A bit of a hijack, here - I'll admit I'm a fan of the Darwin Awards site, and what you've said has me thinking. I'm not likely to change my willingness to mock people who do stupid actions. But I do have my own standards about it.

What it comes down to, I think, is that you're conflating several different kinds of stupidity.

First off, with Developmentally Delayed persons (or whatever term you prefer) the stupidity is a matter of a lack of ability, and mocking someone for such a lack is about as crass as mocking them for their height, hair color, or the shape of their nose. I don't deny that it happens, but it's always something I view as crude, and indefensible on any humane scale.

Then there's simple ignorance, where someone is acting in the absense of knowledge that would indicate that their action is not the best idea in the world. This can be either a legitimate criticism or an over-the-top ragfest. It depends upon the situation, and has to be judged subjectively. And it's not always the consequences that establish the line, but whether there should have been a reasonable expectation that the person could have known what they've shown themselves to be ignorant of. For example, a generic HS graduate passing on the Mars Closest Approach email from a few years ago (or even this year - again!) can be excused for not looking too closely at the facts and figures involved. An astronomer who did the same thing is being incredibly stupid, however - because, as a condition of their position, they should already know that it's bunk.

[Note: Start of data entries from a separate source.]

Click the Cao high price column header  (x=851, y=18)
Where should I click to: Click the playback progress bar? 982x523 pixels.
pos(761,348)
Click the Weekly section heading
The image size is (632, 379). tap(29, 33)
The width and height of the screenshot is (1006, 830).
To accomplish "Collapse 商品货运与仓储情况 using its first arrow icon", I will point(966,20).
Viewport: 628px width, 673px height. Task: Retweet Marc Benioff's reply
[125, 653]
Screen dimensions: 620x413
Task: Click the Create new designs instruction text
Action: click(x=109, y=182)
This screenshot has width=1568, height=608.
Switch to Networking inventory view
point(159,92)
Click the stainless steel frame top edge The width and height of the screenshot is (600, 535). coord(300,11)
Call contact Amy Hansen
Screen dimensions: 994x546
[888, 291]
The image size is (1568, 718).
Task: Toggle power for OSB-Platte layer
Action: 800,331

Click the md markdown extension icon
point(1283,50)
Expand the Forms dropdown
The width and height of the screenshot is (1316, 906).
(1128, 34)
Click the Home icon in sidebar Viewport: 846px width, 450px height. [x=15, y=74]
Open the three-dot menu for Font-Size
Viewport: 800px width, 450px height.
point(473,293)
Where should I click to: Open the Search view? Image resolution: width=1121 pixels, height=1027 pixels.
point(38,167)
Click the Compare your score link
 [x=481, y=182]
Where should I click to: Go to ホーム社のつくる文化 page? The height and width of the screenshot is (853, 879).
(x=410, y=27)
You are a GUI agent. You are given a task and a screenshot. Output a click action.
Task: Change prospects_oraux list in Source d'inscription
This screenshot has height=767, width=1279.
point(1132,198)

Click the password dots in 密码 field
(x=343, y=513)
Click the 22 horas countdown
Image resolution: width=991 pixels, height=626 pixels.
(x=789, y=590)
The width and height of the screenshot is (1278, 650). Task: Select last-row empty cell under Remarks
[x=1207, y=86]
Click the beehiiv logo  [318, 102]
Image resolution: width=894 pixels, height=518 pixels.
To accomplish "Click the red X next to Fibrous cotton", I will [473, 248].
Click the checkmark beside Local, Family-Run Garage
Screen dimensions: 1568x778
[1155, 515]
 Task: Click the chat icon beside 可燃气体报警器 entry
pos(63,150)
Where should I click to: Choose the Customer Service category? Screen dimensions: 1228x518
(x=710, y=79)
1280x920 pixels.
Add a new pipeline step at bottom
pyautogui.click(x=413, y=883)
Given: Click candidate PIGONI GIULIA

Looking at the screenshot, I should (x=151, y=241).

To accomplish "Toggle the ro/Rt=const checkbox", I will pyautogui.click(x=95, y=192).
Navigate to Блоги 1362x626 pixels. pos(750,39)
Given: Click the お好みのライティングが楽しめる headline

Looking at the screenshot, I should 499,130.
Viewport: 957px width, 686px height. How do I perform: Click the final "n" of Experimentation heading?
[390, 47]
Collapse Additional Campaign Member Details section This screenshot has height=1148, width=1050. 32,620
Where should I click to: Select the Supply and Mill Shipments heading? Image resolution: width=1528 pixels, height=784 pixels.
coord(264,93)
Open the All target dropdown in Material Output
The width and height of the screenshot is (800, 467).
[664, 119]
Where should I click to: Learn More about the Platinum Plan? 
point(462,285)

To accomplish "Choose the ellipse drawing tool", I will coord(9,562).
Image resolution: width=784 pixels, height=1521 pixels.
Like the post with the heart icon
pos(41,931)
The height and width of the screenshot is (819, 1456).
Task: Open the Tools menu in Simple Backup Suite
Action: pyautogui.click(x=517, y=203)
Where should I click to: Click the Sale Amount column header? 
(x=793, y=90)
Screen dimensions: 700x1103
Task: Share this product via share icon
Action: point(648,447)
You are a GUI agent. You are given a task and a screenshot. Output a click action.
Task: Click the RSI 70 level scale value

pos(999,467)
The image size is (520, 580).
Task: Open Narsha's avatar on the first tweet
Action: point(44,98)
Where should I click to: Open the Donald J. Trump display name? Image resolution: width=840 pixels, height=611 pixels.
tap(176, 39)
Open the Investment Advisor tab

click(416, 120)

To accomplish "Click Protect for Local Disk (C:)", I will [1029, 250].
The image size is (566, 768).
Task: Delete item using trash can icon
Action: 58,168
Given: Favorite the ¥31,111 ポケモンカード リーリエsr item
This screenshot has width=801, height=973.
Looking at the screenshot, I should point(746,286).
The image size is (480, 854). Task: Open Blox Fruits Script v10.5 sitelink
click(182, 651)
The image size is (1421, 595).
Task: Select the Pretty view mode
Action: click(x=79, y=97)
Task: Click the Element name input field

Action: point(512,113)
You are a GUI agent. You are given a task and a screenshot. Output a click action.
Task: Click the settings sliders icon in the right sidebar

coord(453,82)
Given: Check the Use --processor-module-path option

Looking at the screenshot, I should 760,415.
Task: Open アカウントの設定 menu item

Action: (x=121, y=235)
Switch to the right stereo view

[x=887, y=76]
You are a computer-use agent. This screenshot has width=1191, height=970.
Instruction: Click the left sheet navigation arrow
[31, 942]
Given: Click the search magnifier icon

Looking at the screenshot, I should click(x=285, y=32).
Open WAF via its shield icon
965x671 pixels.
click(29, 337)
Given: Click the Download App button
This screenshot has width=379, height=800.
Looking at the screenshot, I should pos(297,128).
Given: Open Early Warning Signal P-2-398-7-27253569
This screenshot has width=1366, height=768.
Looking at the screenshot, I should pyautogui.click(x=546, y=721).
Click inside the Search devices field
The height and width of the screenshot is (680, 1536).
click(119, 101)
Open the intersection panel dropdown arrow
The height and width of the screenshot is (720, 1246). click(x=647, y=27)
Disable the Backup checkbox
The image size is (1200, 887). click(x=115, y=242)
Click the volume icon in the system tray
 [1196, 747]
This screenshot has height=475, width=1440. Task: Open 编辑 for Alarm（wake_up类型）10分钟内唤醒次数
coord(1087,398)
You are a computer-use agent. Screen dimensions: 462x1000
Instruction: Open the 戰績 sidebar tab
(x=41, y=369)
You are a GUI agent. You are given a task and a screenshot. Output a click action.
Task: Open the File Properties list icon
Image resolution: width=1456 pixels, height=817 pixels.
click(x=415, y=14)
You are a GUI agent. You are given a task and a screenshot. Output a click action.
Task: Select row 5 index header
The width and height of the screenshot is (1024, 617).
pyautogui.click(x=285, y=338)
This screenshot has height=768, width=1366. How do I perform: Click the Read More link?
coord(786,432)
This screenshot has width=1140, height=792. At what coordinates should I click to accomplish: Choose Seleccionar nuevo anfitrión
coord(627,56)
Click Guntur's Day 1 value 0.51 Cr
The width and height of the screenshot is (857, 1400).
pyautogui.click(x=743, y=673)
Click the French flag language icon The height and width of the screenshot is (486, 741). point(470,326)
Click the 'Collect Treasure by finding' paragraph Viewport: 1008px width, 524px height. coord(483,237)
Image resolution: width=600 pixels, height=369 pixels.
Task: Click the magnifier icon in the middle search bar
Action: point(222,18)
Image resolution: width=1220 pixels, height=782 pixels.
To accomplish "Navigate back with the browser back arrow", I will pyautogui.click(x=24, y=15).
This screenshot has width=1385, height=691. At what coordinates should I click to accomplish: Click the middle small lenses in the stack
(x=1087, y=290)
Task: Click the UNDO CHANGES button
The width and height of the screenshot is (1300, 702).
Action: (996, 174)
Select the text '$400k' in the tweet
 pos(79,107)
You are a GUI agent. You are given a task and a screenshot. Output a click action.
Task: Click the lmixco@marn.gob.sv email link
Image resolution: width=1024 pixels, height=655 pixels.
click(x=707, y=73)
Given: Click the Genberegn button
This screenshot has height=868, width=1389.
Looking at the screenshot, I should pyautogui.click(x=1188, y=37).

Finally there are those people who do actions without considering the consequences - that should have been able to predict, without any particular difficulty. This is the kind of stupidity that had two idiot girls on probation for underaged drinking taking pictures of themselves drinking out of beer cans/bottles at college, then posting them to MySpace, with the caption "F*ck you, Judge!" and naming the judge who ordered them to parole. Or other examples of Darwin grade stupidity.

That last kind of stupidity is not a matter of lack of capability - by all accounts the girls in the example were considered very bright. It's something else. I'd say, at the very least, they've shown that they never had to consider consequences of thier actions before. I have other thoughts that go beyond that, but won't get into here. Whatever the reasons for their actions, I have no qualms about mocking that kind of act, because by any reasonable standard the people involved should have known better. Willful ignorance or willful stupidity are both dangerous. I really don't see the same level of crassness involved with mocking those who act without thinking for their stupidity that I see for mocking someone who cannot perform that same kind of cognition.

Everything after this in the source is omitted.